-- Passage provided --
########

Peru Oct. 17 2015

A second day in Lima. Sab (whom I met just yesterday morning) has taken on the role of “tour director”. I figure it’s my responsibility to arrive at the primary destination-after that I don’t want to make decisions. I suppose that makes me a passive tourist but it means I am happy to tag along and see the parts of the world others have chosen to visit. Sab, an experienced traveler has done much research and had prepared an itinerary that I was more than happy to adopt.

Sab had listed four things she wished to do/see today. First was a visit to a woman who brokers between international customers and weavers/embroiderers from many regions of Peru. She does broker alpaca items, but she specializes in 100% Pima cotton weavings that were simply gorgeous. Beautiful, soft, subtle shawls, scarves, table runners, cushion covers all handsomly woven in lovely colors-the craftsmanship outstanding.

As I am writing I realize I forgot to take pictures of the goods on display in her home showroom (a lovely apartment, BTW). How dumb was that! All I have is this picture of the shawl I bought which doesn’t do justice to the weaving.

########

-- Given problem 1 --
Put the lines of the records into a numbered list, starting with the line that contains "Click the info" and going on through the line that contains "Where should I", with blank lines dropped and the pictures omitted.
The records below have nothing to do with the Peru travel entry.

-- Stored rows --
########

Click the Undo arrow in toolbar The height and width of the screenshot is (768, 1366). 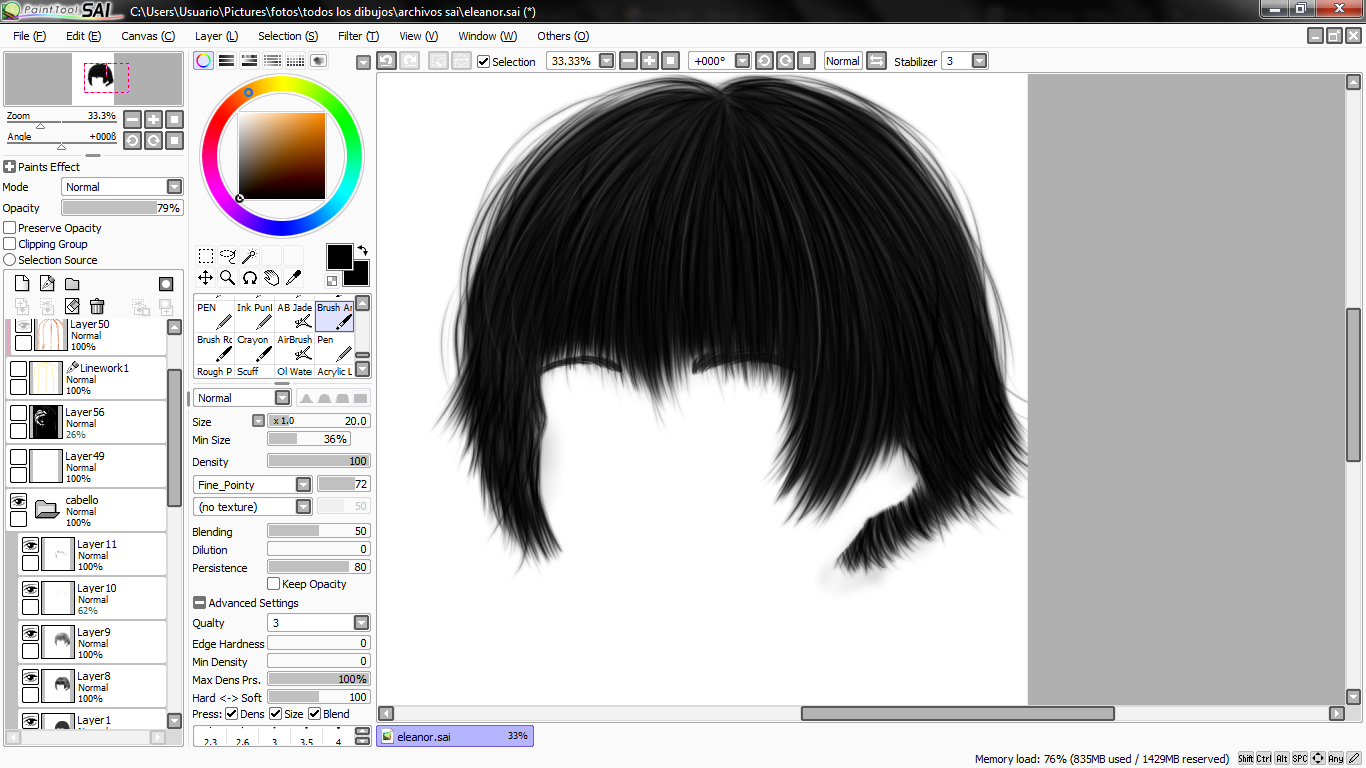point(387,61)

########

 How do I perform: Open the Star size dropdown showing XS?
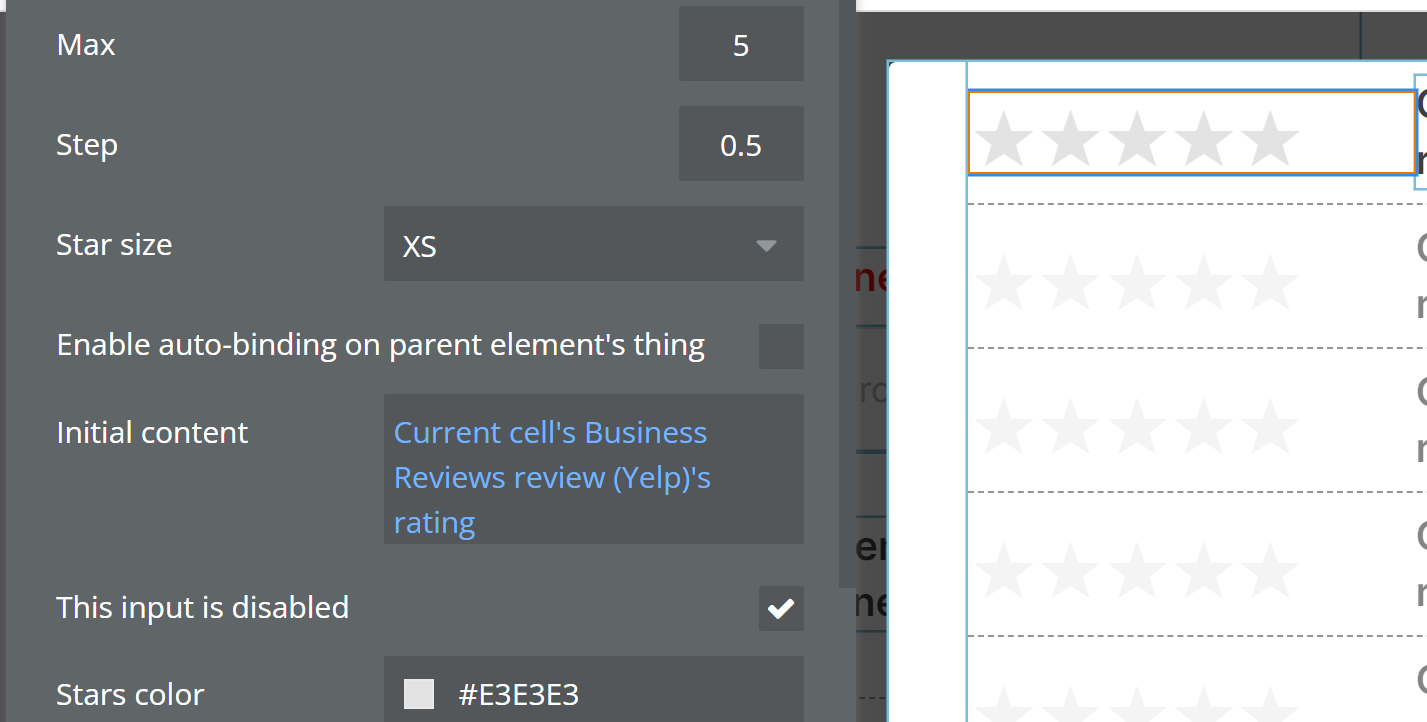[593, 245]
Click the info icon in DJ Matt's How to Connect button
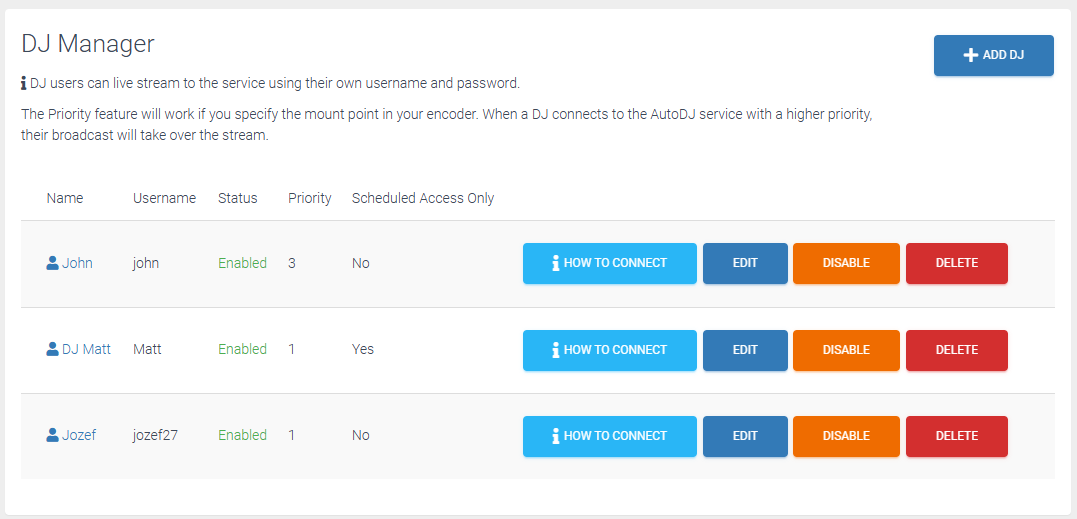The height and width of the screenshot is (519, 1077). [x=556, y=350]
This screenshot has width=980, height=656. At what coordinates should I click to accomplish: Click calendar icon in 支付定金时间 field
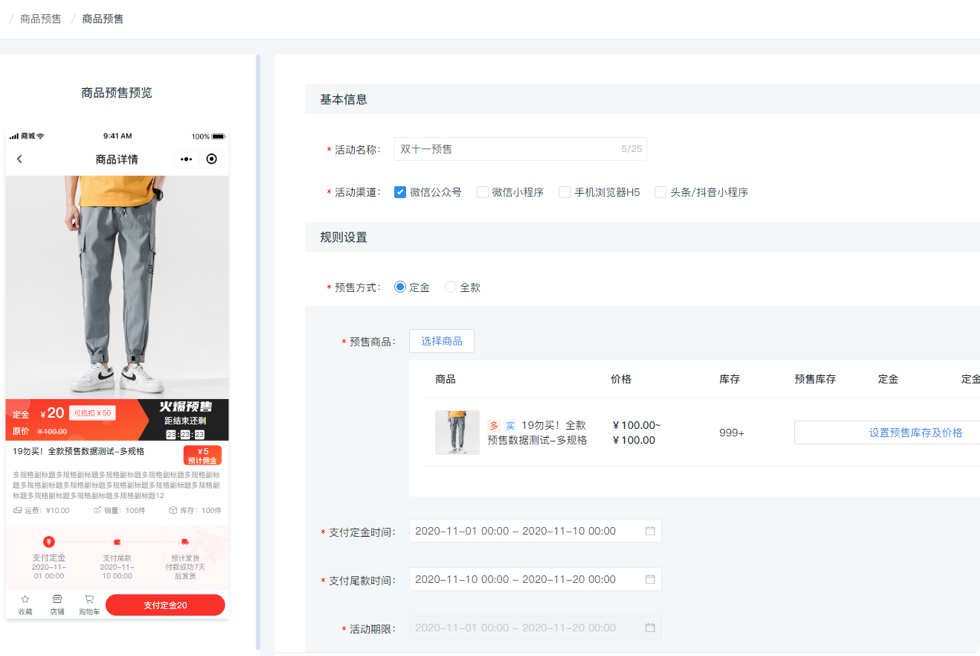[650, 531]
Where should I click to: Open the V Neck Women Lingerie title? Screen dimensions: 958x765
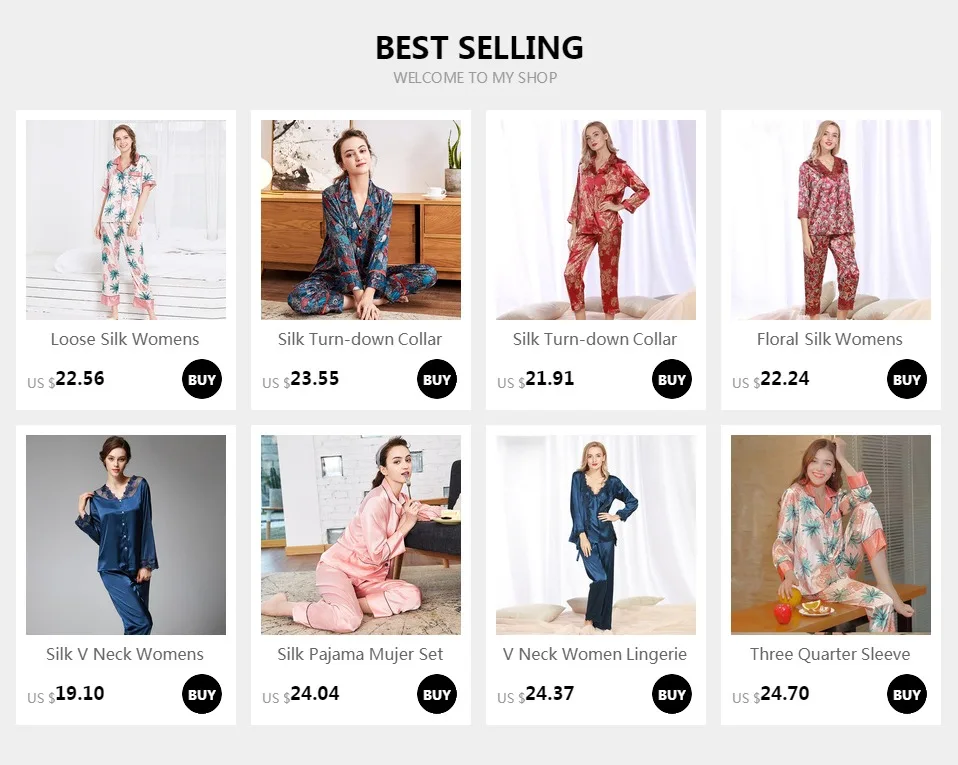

########

-- Given problem 2 --
Transcribe the part of the Peru travel entry starting with "Sab had listed" and going on through "to the weaving.".

-- Written reply 1 --
1. Click the info icon in DJ Matt's How to Connect button
2. The height and width of the screenshot is (519, 1077). [x=556, y=350]
3. This screenshot has width=980, height=656. At what coordinates should I click to accomplish: Click calendar icon in 支付定金时间 field
4. [650, 531]
5. Where should I click to: Open the V Neck Women Lingerie title? Screen dimensions: 958x765

-- Written reply 2 --
Sab had listed four things she wished to do/see today. First was a visit to a woman who brokers between international customers and weavers/embroiderers from many regions of Peru. She does broker alpaca items, but she specializes in 100% Pima cotton weavings that were simply gorgeous. Beautiful, soft, subtle shawls, scarves, table runners, cushion covers all handsomly woven in lovely colors-the craftsmanship outstanding.

As I am writing I realize I forgot to take pictures of the goods on display in her home showroom (a lovely apartment, BTW). How dumb was that! All I have is this picture of the shawl I bought which doesn’t do justice to the weaving.